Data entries
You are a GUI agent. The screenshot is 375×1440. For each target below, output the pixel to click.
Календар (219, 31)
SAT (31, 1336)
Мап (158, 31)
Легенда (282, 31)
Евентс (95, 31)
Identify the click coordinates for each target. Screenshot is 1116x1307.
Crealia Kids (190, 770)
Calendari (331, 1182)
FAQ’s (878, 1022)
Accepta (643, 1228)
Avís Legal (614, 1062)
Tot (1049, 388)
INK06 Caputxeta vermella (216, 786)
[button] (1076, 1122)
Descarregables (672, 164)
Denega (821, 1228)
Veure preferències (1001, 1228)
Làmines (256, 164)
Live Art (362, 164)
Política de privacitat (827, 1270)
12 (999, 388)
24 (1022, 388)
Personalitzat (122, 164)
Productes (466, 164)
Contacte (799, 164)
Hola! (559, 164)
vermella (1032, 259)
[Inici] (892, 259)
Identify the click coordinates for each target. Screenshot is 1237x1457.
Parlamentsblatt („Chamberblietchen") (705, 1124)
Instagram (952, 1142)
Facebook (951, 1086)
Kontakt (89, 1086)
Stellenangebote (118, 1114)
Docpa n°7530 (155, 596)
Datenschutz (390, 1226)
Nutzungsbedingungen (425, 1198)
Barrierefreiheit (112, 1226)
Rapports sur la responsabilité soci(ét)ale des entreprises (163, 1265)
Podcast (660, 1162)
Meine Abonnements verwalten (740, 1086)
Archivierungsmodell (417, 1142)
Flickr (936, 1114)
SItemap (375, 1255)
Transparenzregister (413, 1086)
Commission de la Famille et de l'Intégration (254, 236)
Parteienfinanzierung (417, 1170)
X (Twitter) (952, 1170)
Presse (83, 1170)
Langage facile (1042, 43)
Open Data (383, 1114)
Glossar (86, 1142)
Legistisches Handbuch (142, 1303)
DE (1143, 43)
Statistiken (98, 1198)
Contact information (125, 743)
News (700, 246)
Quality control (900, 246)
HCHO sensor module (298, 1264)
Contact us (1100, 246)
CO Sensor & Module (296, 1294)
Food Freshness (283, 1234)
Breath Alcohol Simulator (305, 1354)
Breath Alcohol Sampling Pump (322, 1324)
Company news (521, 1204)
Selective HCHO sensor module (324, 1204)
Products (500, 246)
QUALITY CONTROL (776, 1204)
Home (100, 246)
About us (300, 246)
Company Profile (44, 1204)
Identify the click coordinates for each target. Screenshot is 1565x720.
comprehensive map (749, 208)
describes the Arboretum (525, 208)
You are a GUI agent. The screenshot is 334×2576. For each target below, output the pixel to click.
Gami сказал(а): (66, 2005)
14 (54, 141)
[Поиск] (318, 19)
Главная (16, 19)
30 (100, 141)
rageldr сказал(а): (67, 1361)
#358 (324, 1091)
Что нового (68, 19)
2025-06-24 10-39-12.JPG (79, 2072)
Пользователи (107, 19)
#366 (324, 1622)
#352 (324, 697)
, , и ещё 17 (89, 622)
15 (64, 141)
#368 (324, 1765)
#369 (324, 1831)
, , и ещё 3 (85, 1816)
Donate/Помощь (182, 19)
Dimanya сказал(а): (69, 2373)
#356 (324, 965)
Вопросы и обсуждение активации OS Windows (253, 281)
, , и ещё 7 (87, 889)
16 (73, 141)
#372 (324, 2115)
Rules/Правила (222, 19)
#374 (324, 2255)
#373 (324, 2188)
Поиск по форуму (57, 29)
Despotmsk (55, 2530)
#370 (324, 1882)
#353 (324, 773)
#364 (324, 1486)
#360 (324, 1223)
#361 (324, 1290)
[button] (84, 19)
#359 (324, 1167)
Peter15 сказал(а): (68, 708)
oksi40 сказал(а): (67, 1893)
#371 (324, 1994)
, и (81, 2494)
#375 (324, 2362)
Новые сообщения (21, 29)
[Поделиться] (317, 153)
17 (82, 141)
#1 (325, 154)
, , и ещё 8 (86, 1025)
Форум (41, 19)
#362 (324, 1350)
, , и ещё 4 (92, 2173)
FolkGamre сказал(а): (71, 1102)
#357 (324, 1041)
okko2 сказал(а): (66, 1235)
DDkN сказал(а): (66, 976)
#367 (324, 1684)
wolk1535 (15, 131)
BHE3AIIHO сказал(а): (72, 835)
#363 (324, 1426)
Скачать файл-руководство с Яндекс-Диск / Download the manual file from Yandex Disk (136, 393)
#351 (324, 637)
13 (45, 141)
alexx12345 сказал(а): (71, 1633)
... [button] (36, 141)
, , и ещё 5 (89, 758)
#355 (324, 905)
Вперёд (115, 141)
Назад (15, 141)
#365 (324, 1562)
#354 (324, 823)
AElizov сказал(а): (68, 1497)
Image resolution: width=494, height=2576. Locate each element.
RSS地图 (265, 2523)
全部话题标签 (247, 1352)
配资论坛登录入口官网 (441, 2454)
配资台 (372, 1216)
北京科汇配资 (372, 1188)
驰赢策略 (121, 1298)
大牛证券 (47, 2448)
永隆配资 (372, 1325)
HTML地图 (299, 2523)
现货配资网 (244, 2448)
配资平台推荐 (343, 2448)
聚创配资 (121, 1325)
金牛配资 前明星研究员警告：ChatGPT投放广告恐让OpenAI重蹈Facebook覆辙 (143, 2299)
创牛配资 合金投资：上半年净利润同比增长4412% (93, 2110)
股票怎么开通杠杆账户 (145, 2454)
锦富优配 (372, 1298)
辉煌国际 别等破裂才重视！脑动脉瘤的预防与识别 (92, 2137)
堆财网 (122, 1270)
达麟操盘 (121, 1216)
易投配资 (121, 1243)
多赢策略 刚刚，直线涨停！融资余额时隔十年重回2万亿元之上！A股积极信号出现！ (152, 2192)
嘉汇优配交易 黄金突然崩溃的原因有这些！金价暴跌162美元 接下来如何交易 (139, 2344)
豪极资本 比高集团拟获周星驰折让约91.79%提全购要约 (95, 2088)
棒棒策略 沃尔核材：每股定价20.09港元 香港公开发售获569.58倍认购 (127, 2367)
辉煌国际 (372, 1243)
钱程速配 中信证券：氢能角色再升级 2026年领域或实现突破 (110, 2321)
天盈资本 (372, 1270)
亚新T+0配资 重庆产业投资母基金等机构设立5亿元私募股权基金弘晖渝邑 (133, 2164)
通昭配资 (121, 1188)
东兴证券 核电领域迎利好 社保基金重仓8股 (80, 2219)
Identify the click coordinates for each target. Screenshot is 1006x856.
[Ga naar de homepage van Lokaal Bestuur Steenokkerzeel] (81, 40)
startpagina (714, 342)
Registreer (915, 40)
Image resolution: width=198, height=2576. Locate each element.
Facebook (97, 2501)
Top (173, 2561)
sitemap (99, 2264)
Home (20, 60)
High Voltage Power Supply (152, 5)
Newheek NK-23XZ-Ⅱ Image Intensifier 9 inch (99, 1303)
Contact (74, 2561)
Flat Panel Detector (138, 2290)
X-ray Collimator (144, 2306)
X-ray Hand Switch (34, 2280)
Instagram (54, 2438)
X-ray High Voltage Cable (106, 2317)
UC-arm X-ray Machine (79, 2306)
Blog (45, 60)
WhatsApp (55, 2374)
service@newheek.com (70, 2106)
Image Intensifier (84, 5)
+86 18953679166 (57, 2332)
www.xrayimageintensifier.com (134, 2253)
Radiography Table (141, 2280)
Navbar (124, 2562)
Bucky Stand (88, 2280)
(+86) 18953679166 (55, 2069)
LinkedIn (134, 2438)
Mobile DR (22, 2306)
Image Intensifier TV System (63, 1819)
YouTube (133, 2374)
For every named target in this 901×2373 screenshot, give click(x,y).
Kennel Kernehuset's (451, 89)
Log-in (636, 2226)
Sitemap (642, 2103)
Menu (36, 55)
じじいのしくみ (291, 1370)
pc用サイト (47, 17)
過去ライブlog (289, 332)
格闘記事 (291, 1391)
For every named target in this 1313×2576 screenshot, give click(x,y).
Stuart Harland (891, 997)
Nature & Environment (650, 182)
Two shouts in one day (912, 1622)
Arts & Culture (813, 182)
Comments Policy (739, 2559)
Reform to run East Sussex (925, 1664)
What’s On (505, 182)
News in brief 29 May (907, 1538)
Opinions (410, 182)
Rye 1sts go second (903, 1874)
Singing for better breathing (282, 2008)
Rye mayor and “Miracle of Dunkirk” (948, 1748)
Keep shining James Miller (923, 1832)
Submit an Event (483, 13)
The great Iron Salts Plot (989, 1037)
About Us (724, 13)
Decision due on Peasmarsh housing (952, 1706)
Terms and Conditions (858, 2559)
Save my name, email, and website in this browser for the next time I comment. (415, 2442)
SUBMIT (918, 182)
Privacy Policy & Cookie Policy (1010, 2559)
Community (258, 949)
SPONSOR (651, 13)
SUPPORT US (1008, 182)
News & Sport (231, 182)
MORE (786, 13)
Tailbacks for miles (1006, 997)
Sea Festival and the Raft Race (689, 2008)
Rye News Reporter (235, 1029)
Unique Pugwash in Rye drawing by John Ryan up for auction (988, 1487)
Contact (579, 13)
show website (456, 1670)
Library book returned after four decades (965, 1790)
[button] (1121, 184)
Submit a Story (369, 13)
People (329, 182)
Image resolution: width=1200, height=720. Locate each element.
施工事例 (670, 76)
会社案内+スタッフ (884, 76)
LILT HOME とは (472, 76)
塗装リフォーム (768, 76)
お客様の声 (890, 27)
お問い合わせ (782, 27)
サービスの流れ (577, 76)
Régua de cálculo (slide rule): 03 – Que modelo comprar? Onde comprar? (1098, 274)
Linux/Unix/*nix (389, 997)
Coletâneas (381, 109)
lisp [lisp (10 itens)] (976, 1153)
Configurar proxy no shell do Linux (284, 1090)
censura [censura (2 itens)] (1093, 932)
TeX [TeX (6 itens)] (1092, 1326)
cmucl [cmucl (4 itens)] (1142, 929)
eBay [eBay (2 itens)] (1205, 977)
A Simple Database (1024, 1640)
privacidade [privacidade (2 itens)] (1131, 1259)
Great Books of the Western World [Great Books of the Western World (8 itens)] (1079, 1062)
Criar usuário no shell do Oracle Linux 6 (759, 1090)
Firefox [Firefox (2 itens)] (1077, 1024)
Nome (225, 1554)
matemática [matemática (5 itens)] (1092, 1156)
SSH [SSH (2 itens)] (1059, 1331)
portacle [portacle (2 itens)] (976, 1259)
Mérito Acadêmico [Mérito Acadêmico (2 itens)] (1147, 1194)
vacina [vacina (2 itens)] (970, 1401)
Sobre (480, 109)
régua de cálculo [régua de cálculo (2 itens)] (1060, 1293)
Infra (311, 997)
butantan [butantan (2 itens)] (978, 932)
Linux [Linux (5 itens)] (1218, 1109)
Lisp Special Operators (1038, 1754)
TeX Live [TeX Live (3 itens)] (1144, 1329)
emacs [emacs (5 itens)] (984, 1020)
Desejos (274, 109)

Objective:
Copy the material above verbatim, beginning at the line containing "portacle [portacle (2 itens)] (976, 1259)" and continuing through the final line.

Exercise solution:
portacle [portacle (2 itens)] (976, 1259)
Mérito Acadêmico [Mérito Acadêmico (2 itens)] (1147, 1194)
vacina [vacina (2 itens)] (970, 1401)
Sobre (480, 109)
régua de cálculo [régua de cálculo (2 itens)] (1060, 1293)
Infra (311, 997)
butantan [butantan (2 itens)] (978, 932)
Linux [Linux (5 itens)] (1218, 1109)
Lisp Special Operators (1038, 1754)
TeX Live [TeX Live (3 itens)] (1144, 1329)
emacs [emacs (5 itens)] (984, 1020)
Desejos (274, 109)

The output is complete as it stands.